2.2.2. Mouvement et langage

Pour tenter de cerner la relation entre le mouvement perçu et la façon dont nous en parlons, il faut le redéfinir : il s’agit alors d’un type de changement perçu, dont la mise en mots fait un événement. Nous suivons en ceci la définition de Miller & Johnson-Laird, qui a fait date : les événements définissant selon ces auteurs les types de changement dont on parle couramment ("changes of the kind people talk about", Miller & Johnson Laird, 1976 : 80). Très tôt, les chercheurs se sont intéressés à la façon dont les enfants parlent des événements (par exemple Antinucci & Miller, 1976) qui constituent les premières formes de récit. Les premiers événements dont parlent les enfants concernent le mouvement en tant que composante de l’action et que moyen de provoquer un changement d’état : c’est le sens des particules et autres “termes relationnels” souvent remarqués dans les productions précoces d’enfants anglophones up, down, in, out, off, uhoh (Clark, 2005; Mandler, 2006; McCune, 2006; Smiley & Huttenlocher, 1995), et sur lesquels nous reviendrons (chapitre III).

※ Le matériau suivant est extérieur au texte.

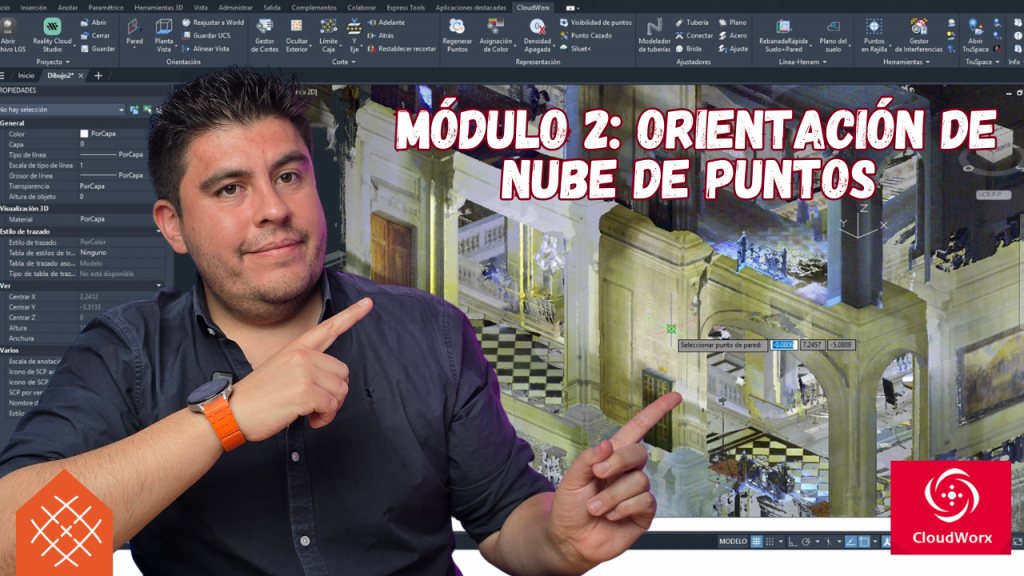This screenshot has height=576, width=1024.
Task: Open the Inicio document tab
Action: [x=26, y=76]
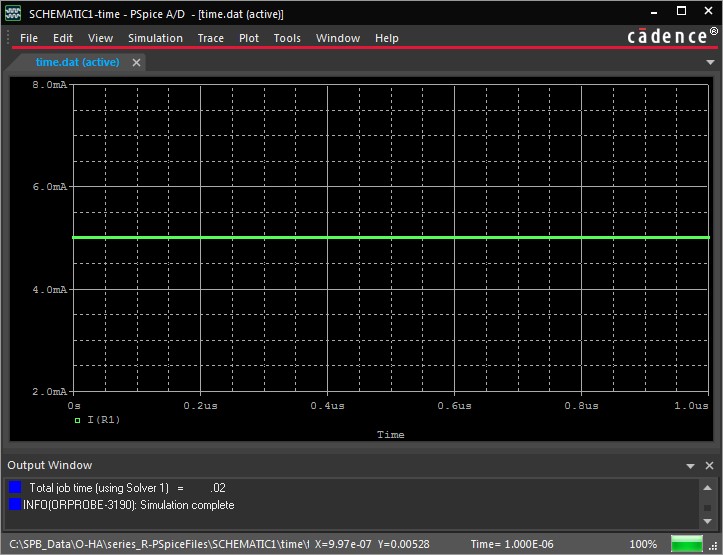Open the Output Window options dropdown arrow

pyautogui.click(x=690, y=466)
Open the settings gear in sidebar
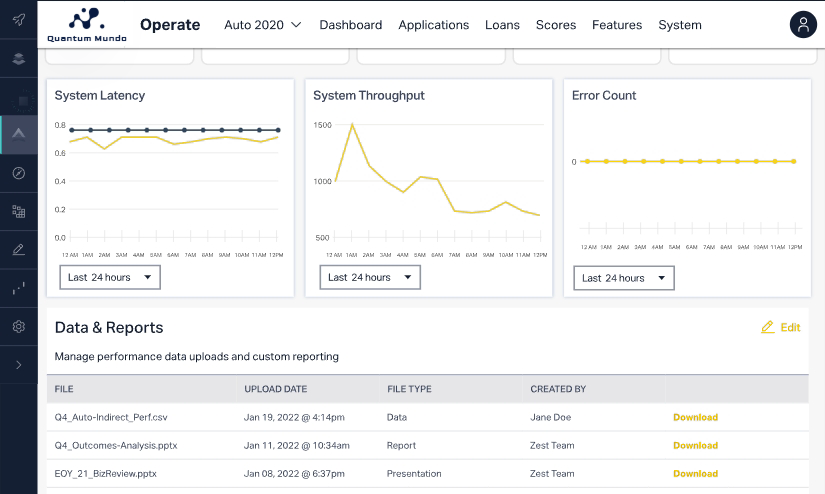 click(x=18, y=327)
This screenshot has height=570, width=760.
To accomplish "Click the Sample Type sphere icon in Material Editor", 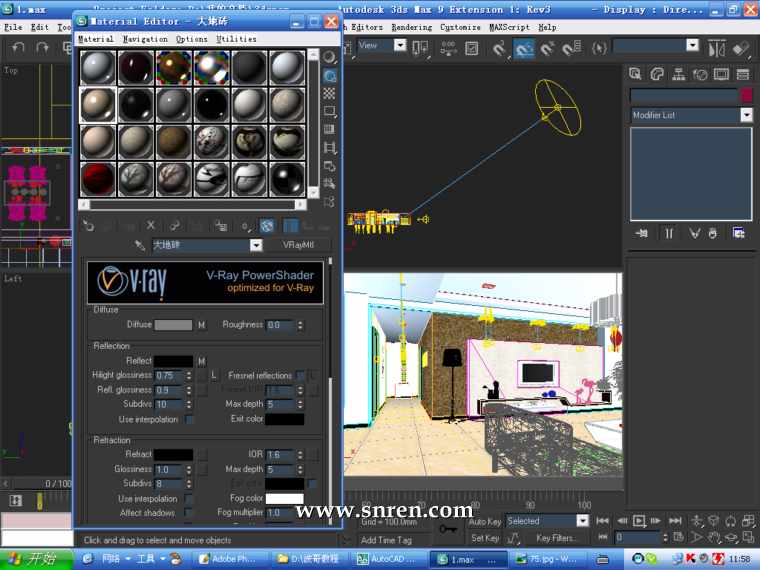I will tap(329, 57).
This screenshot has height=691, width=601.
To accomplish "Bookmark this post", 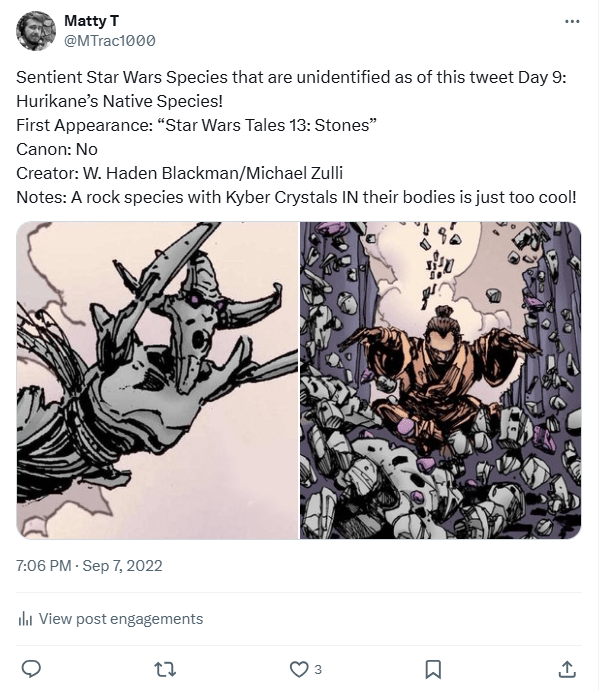I will (x=433, y=668).
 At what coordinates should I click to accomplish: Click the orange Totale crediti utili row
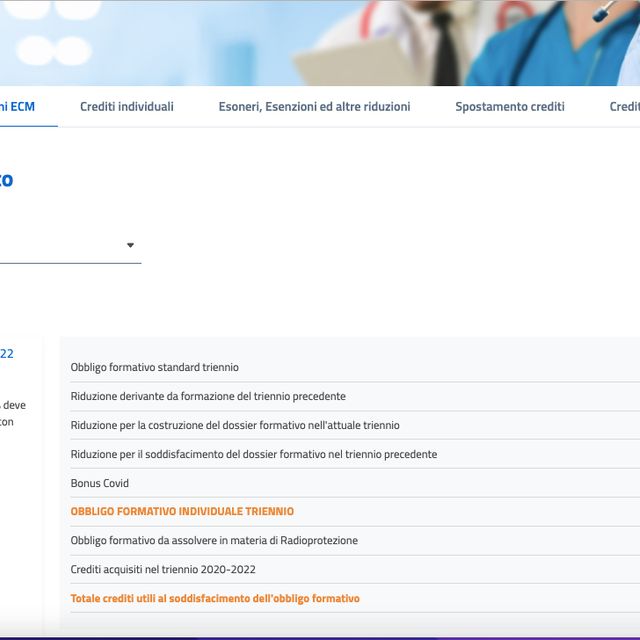click(215, 598)
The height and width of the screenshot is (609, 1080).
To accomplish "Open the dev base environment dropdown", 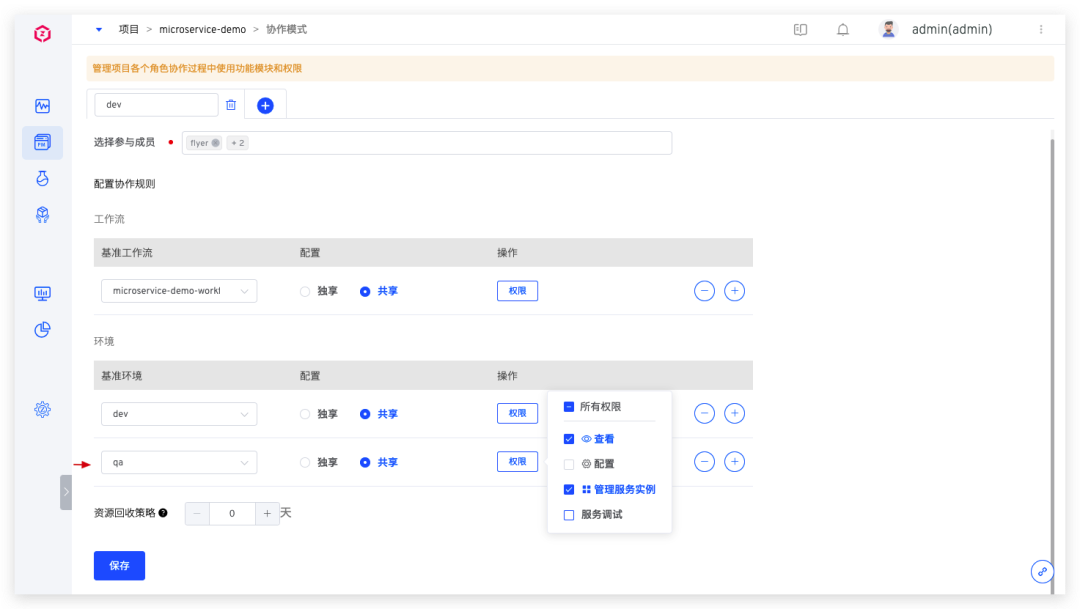I will pyautogui.click(x=179, y=414).
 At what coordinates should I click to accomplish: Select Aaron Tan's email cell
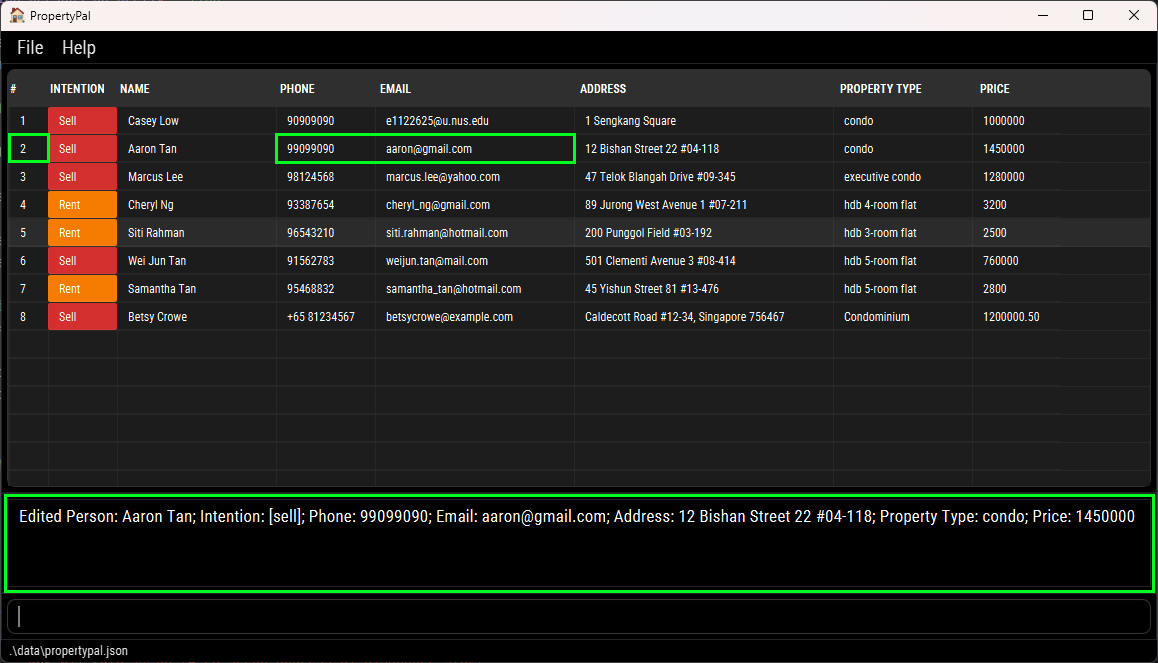429,149
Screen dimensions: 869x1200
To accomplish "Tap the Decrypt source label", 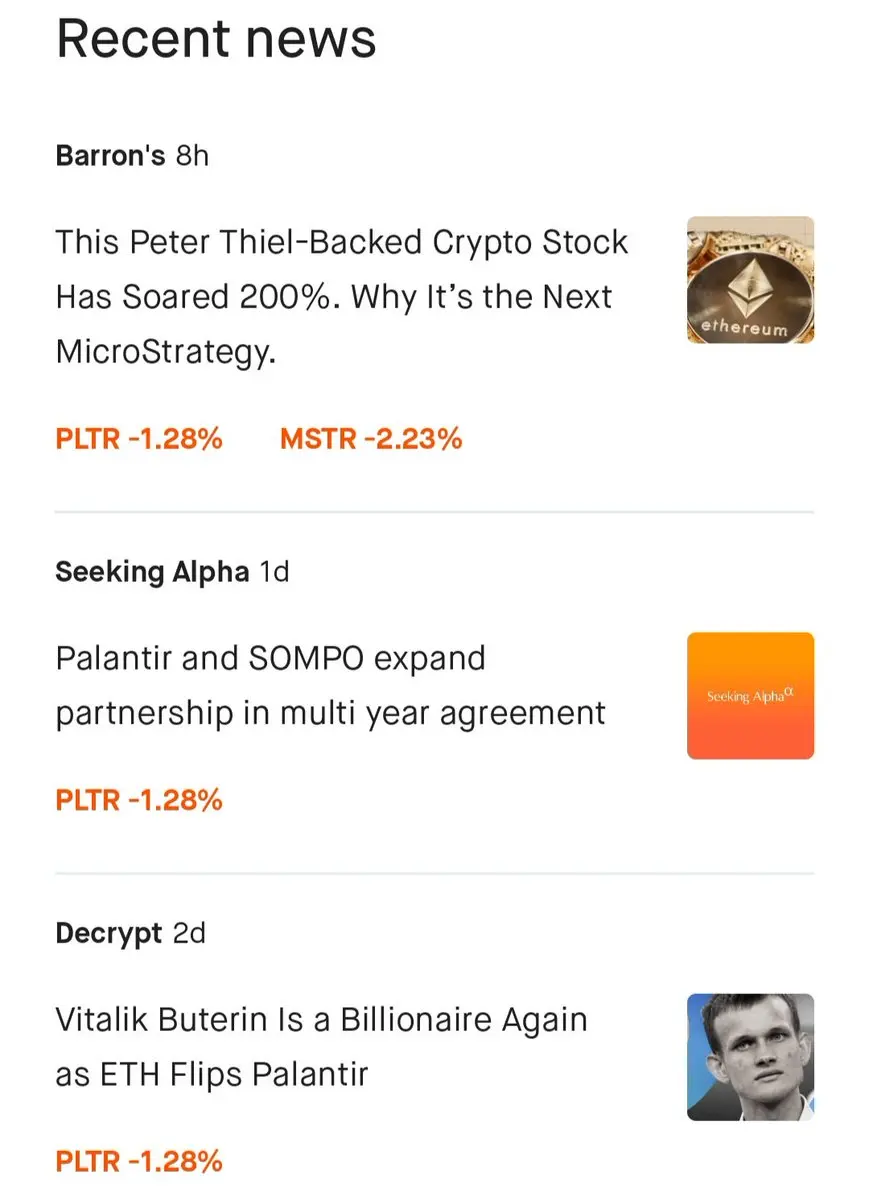I will (x=108, y=934).
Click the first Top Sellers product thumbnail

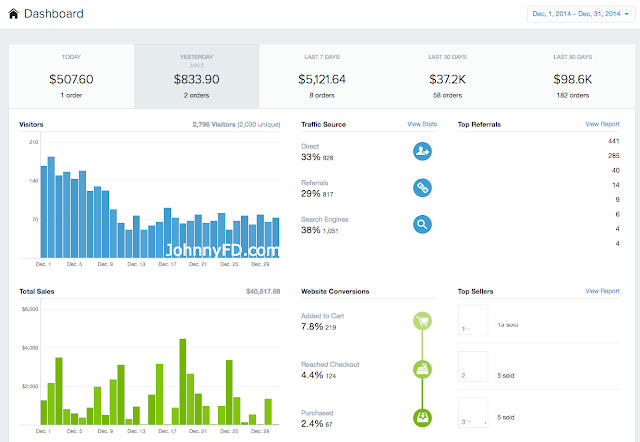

Plus tard, le mouvement est aussi réinterprété comme moyen de segmenter les événements en séquences (Newston et al. 1977 ; Massad et al. 1979 ; Zibetti et al. 1999). Certains auteurs ont même lié la compréhension du mouvement avec l’apprentissage des structures syntaxiques (Sinclair de Zwart, 1971 ; Herr-Israel & McCune, 2008 ; Ninio, 1999). Mais les primitives sémantiques qui permettent, selon Talmy (1985, 2000a ; 2000b) de rendre compte de la façon dont les langues du monde parlent des événements spatiaux (« motion events »5), constituent certainement le lien le plus régulier entre la perception du mouvement et son expression linguistique. Les composantes de ces événements qui peuvent être lexicalisées seraient en nombre fini. Elles comprennent non seulement le MOUVEMENT, mais aussi un ensemble d’autres éléments susceptibles d’être exprimés conjointement:

  • la FIGURE : entité localisée ou en mouvement, (aussi appelée « trajecteur» dans les linguistiques cognitives, qui intègrent d’emblée une notion de perspective : Langacker, 1988 : 76, définit ainsi le trajecteur comme « the figure within a relational profile »).
  • le FOND (ou « landmark »), repère par rapport auquel se construit la localisation ou le déplacement.
  • La TRAJECTOIRE du mouvement (décrite par rapport au repère), pierre de touche de la typologie des langues proposée par Talmy, elle peut être orientée par exemple vers la SOURCE ou vers le BUT.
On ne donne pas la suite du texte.